Repopulation between radiation fractions in human melanoma xenografts

Abstract

Rate of tumor repopulation between radiation fractions was studied using two human melanoma xenograft lines (E.F. and V.N.). Tumors were given five radiation fractions under hypoxic conditions in vivo and clonogenic cell survival was measured in vitro after the last radiation fraction. Dose-response curves were established for interfraction times of 12, 24, 36, and 48 hr by varying dose per fraction from 4.2 to 11.2 Gy. Assuming an oxygen enhancement ratio of 2.8, these doses corresponded to doses of 1.5 to 4.0 Gy under aerobic conditions, that is, clinically relevant doses per fraction were used.
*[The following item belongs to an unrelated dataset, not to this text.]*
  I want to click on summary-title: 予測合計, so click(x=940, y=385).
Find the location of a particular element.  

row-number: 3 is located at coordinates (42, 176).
The dose-response curves were nearly parallel and were shifted to the right with increasing interfraction time, demonstrating significant repopulation between the radiation fractions. Iso-effect analyses showed that additional radiation doses of 2.0 ± 0.6 Gy/day (E.F.) and 2.2 ± 0.6 Gy/day (V.N.), corresponding to doses of 0.7 ± 0.2 Gy/day (E.F.) and 0.8 ± 0.2 Gy/day under aerobic conditions, would be required to compensate for the repopulation. These doses were equivalent to the surviving clonogenic cells showing doubling times of 40–50 hr (E.F.) and 30–40 hr (V.N.) during the treatment period. The radioresponsiveness of the two melanoma xenograft lines was also measured. Tumors in air-breathing mice were given from 5 to 15 daily fractions of 2.0 Gy and cell survival curves were established in vitro. Theoretical survival curves, calculated from SF 2 in vitro and rate of repopulation during fractionated irradiation in vivo, agreed fairly well with the measured survival curves. This suggested that the radioresponsiveness of the melanoma xenograft lines was governed by two main parameters: (a) cellular radiation sensitivity and repair capacity and (b) rate of repopulation between radiation fractions.